* Extract
►

Yertle the Turtle and Other Stories
- Author: Dr. Seuss
- Language: English
- Genre: Children's literature
- Published: 1950-51 (Redbook) (renewed in 1979) April 12, 1958 (Random House) (renewed in 1986)
- Publication place: United States
- Media type: Print (hardcover)
- OCLC: 255164
- Preceded by: The Cat in the Hat Comes Back
- Followed by: Happy Birthday to You!

= Yertle the Turtle and Other Stories =

1958 picture book collection by Dr. Seuss

Yertle the Turtle and Other Stories is a picture book collection by Theodor Seuss Geisel, published under his more commonly known pseudonym of Dr. Seuss. It was first released by Random House Books on April 12, 1958, and is written in Seuss's trademark style, using a type of meter called anapestic tetrameter. Though it contains three short stories, it is mostly known for its first story, "Yertle the Turtle", in which the eponymous Yertle, king of the pond, stands on his subjects in an attempt to reach higher than the Moon—until the bottom turtle burps and he falls into the mud, ending his rule.

Though the book included "burp", a word then considered to be relatively rude, it was a success upon publication, and has since sold more than a million copies. In 2001, it was listed at 125 on the Publishers Weekly list of the best-selling children's books of all time.

◄

(Records of locating words and elements)
►

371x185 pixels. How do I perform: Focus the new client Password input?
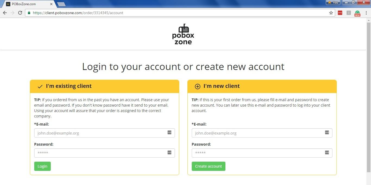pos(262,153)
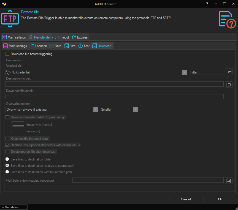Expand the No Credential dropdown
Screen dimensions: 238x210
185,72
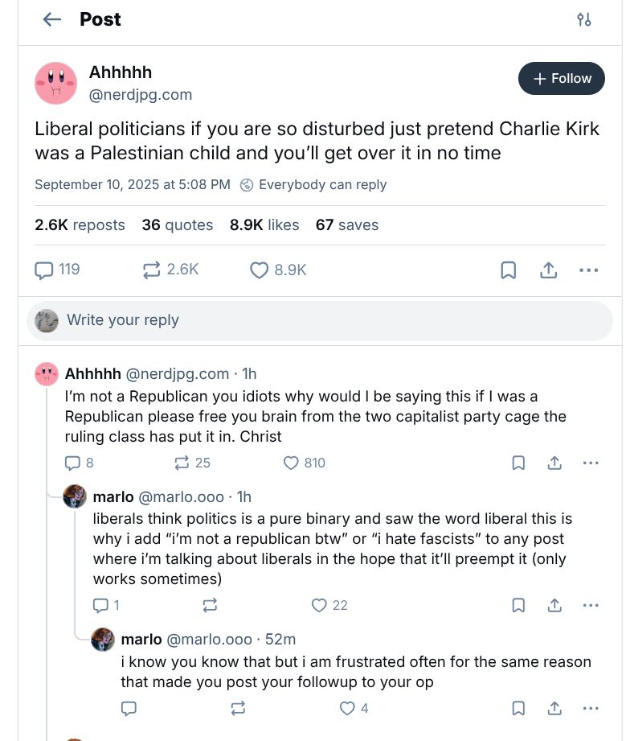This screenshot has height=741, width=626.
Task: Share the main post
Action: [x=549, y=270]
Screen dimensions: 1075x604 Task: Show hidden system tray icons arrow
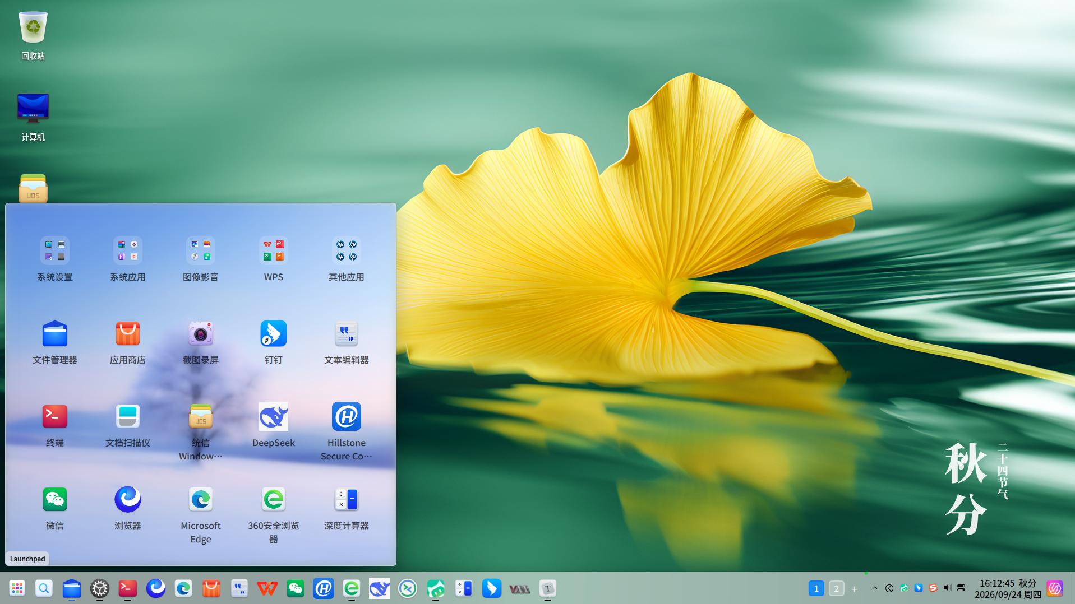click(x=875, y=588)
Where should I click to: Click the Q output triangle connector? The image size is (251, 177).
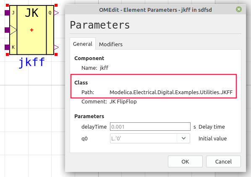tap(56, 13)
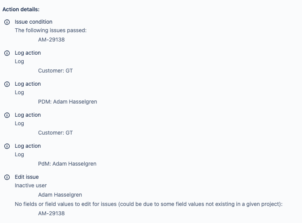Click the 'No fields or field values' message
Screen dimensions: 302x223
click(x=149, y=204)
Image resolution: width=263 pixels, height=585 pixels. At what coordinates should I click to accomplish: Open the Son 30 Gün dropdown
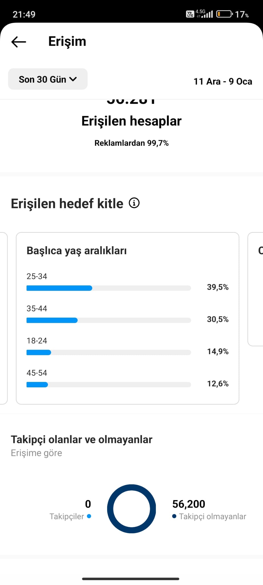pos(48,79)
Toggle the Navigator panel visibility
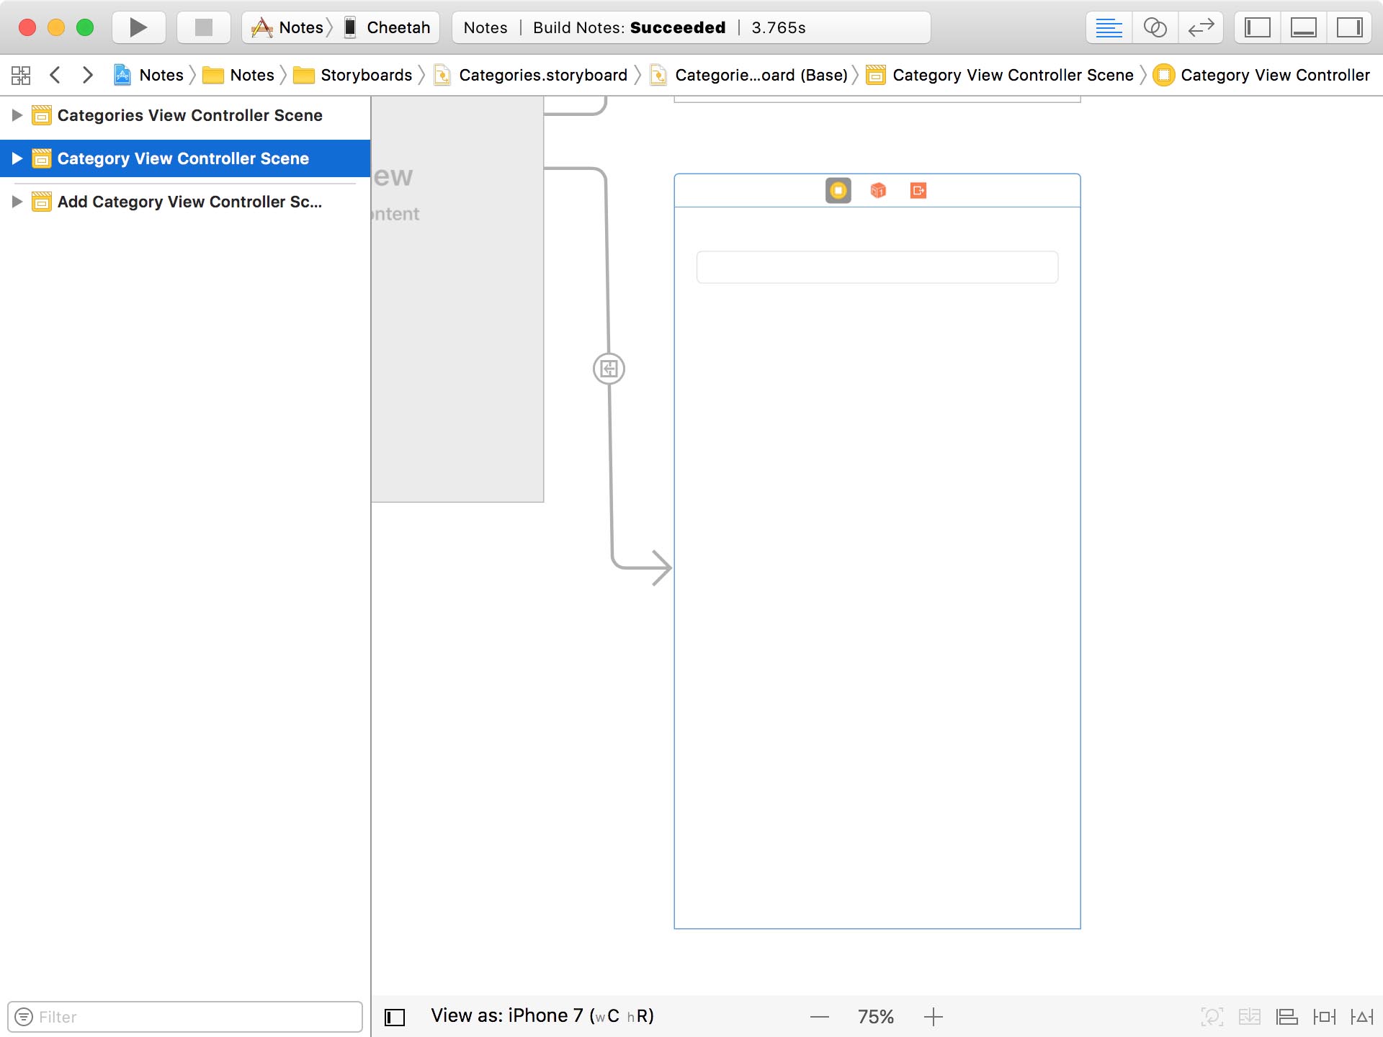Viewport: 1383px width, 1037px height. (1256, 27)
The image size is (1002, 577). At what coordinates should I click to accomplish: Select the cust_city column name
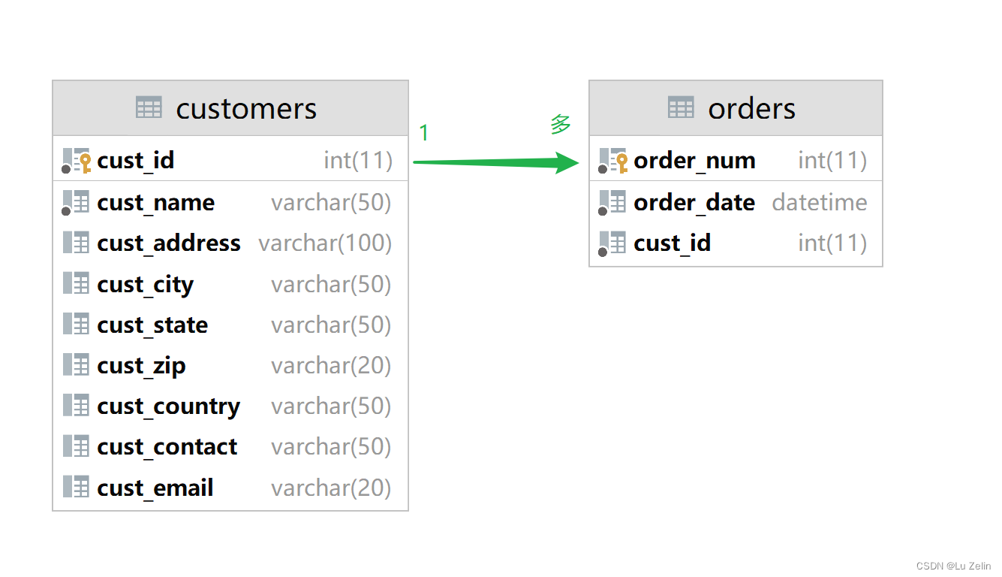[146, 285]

◄

* Problem set
1) In the text about Yertle the Turtle above, what makes Yertle fall into the mud?
2) Please carry the text about Yertle the Turtle forward from its last sentence.

* Outputs
1) The bottom turtle burps.

2)
==Stories==
===Yertle the Turtle===
The eponymous story revolves around Yertle the Turtle, the king of the pond (located on the faraway island of "Sala-ma-sond"), where all the turtles swim happily. Dissatisfied with the stone that serves as his throne (it's too small for him to rule the landscape beyond the pond), Yertle commands the other turtles to stack themselves beneath him so that he can see farther and expand his kingdom, each time marveling at what he believes he now rules. However, the stacked turtles are in pain. A turtle named Mack, who has a checkerboard-style shell and is at the bottom of the pile, is bearing the brunt of the suffering. Mack asks Yertle for a respite, but Yertle just tells him to be quiet. Yertle decides to further expand his kingdom and commands more and more turtles to add to his throne and rises above everything he sees. Mack makes a second request for a respite because the increased weight is now causing extreme pain and hunger to the turtles at the bottom of the pile. Again, Yertle yells at Mack to be quiet. Yertle then notices the moon rising above him as the night approaches. Furious, he decides to call for even more turtles in an attempt to rise above it. Before he can give the command, Mack decides he has had enough. He burps, which shakes up Yertle's throne and tosses the turtle king off the turtle stack and into the water, leaving him "King of the Mud" and allowing the others to once again swim free, "as turtles, and maybe all creatures, should be."

===Gertrude McFuzz===
The second story recounts the tale of the "girl-bird" Gertrude McFuzz, who only has one small, plain tail feather and envies Lolla Lee Lou, who has two feathers. She goes to her uncle, Doctor Dake, for something that will make her tail grow. He tries to tell her that her tail is just right for her species, but she throws a tantrum. He gives in, and he tells her where she can find berries that will make her tail grow. The first berry makes her tail exactly like Lolla Lee Lou's, but greed overtakes her. Now wanting to surpass Lolla Lee Lou, she eats the entire vine, causing her tail to grow to an enormous size. But the added weight of too many feathers does not allow her to fly, run, or even walk. Panicked, she yelps repeatedly, while being stuck on the hill. Her uncle, having heard her painful cries for help, sends for many other birds to carry her home and pluck out her tail feathers, which takes a few weeks, causing her to be sore. Though she has only one feather left—as before—she now has "enough, because now she is smarter".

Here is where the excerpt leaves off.